Most NG tubes are inserted blindly with the patient in a seated position at the bedside. In awake patients, the procedure is easy, as patients can cooperate by swallowing. On the contrary, in intubated patients, NG tube insertion can be difficult. (21) Ozer and Benumof (20) have reported that first-attempt failure rates for blind insertion of an NG tube in an intubated patient can be as high as 50%. In the present study, in 17 of 84 (20%) patients, NG tubes could not be inserted blindly, even after more than 120 s. In contrast, in 67 of 84 (80%) patients, it could be inserted blindly and smoothly, and the time required for insertion was only 48.8 ± 4.0 s. The success rate in the Blind group was as high as 98.5%, although the patients were intubated. Our results indicated that blind NG tube insertion during resuscitation was smooth and quick in most patients.
Several methods have been proposed for insertion of NG tubes in patients who are intubated. (22) Recently, several studies have reported that VLS-assisted NG tube insertion is effective in patients in whom blind NG tube insertion is difficult. (14, 15, 18) The reported reasons for this are as follows: first, an NG tube can be inserted by observing it on the monitor, and second, the larynx may be elevated using the laryngoscope, which opens the oesophageal entrance, as the oesophageal entrance tends to be narrow due to the weight of the larynx in the supine position. (18) In the present study, the time required for VLS-assisted insertion was 54.8 ± 3.0 s. A detailed analysis of the Dif group showed that the NG tube was smoothly placed in 10 patients. However, the NG tube advanced towards the trachea in three patients, probably due to anatomical reasons. In another four patients, the NG tube could be advanced towards the oesophageal entrance, but not inserted in the oesophagus, probably due to an inappropriate angle of entry. However, in all patients, with the assistance of a VLS, we could pass the tube through the oesophageal entrance. It was impossible to insert the NG tube blindly in seven patients. Furthermore, we noticed that the sharp corners created by the bending of the NG tube could cause severe mucosal injury. This could be prevented with VLS assistance. Our results indicated that VLS-assisted NG tube insertion during resuscitation is a safe and effective method, particularly in the Dif group. However, the cost of a VLS is between $1,800 and $7,600 and the disposable blades vary in cost from $20–30. (23) Thus, VLS-assisted NG tube insertion is expensive compared to blind insertion. Moreover, preparing the VLS takes time, although the insertion time itself was not significantly different from that required for blind NG tube insertion. Therefore, we first assessed laryngopharyngeal mucosal injury due to blind NG tube insertion during resuscitation at the ED. We then examined the blind NG tube insertion technique to minimize the laryngopharyngeal mucosal injury and considered VLS-assisted NG tube insertion for suitable patients.
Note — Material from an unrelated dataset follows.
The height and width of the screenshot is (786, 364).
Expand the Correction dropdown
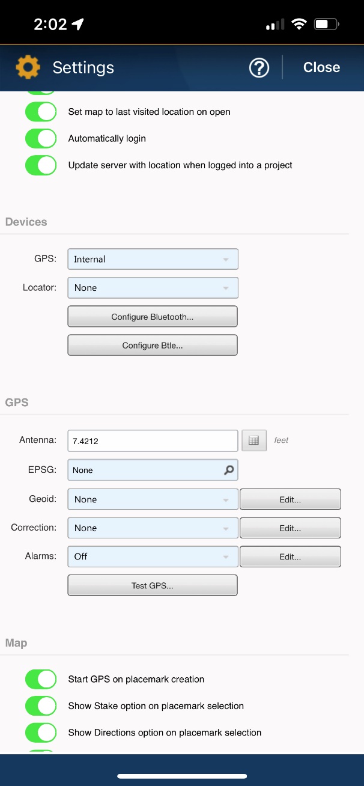coord(153,528)
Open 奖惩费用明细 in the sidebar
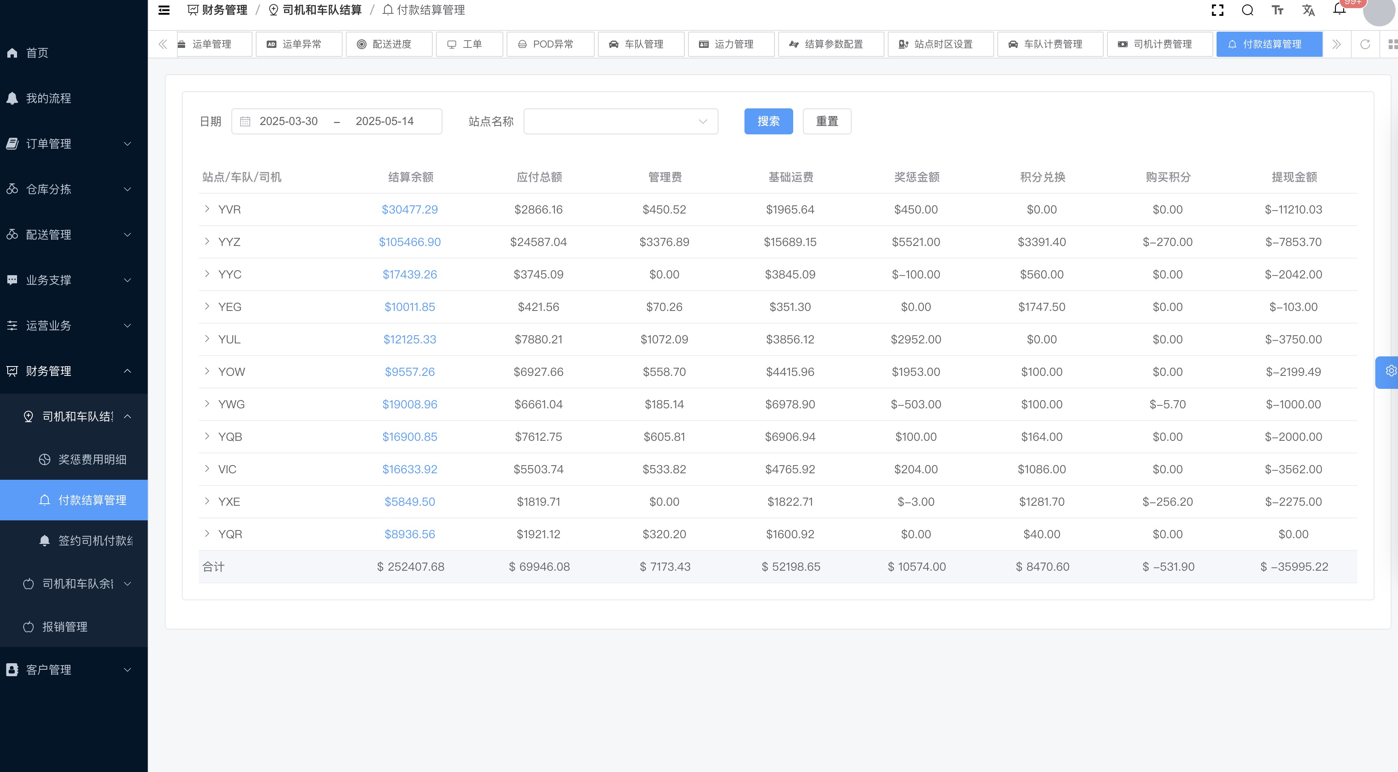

Previous studies reported that the most common regions for mucosal injury during NG tube insertion are the arytenoid cartilage and piriform sinus. (20) Contrastingly, in the present study, in both the Blind and Dif groups, the most severe mucosal injuries occurred in the posterior wall of the pharynx (oropharynx) compared to other regions. Previous studies had included patients undergoing general anaesthesia in an operating room. (20, 21) In contrast, the present study included patients with CPOA who were undergoing continuous CPR. Therefore, the patients’ necks might have been in a hyperextended position, and passive neck movements during CPR might have had a role in RPW mucosal injury. Moreover, the present study included the number of NG tube insertions, in addition to NG tube insertion time, compared with the previous studies. Both insertion time and number of insertions showed strong positive correlations with laryngopharyngeal mucosal damage, with longer insertion times and an increased number of insertions resulting in more severe mucosal damage. The results suggest that blind NG tube insertion performed within 1 min or a maximum of two or three attempts is useful during resuscitation at the ED.
Our study has some limitations. Our study was a single centre study and results in the difficult insertion group came from 17 patients. In addition, as most of the included patients died due to cardiopulmonary arrest, it was impossible to examine whether laryngopharyngeal injury caused haemorrhage after anticoagulation and antiplatelet therapy. Lastly, as the patients had CPOA, we could not study the effects of muscle relaxation or sedative agents. Further research is needed to clarify the optimal technique for NG tube insertion at the ED.